## TASK BRIEF
The answer is to be the data below, written out in full and exactly.

## EXTRACTED RECORDS
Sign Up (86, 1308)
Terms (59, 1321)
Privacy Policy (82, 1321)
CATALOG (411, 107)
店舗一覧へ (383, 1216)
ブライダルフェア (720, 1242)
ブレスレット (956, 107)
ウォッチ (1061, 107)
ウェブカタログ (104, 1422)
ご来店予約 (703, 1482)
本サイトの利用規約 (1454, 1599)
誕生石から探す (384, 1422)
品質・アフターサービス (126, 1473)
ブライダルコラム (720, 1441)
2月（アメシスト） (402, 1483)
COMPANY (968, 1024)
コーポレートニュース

## ANSWER SECTION
Sign Up (86, 1308)
Terms (59, 1321)
Privacy Policy (82, 1321)
CATALOG (411, 107)
店舗一覧へ (383, 1216)
ブライダルフェア (720, 1242)
ブレスレット (956, 107)
ウォッチ (1061, 107)
ウェブカタログ (104, 1422)
ご来店予約 (703, 1482)
本サイトの利用規約 (1454, 1599)
誕生石から探す (384, 1422)
品質・アフターサービス (126, 1473)
ブライダルコラム (720, 1441)
2月（アメシスト） (402, 1483)
COMPANY (968, 1024)
コーポレートニュース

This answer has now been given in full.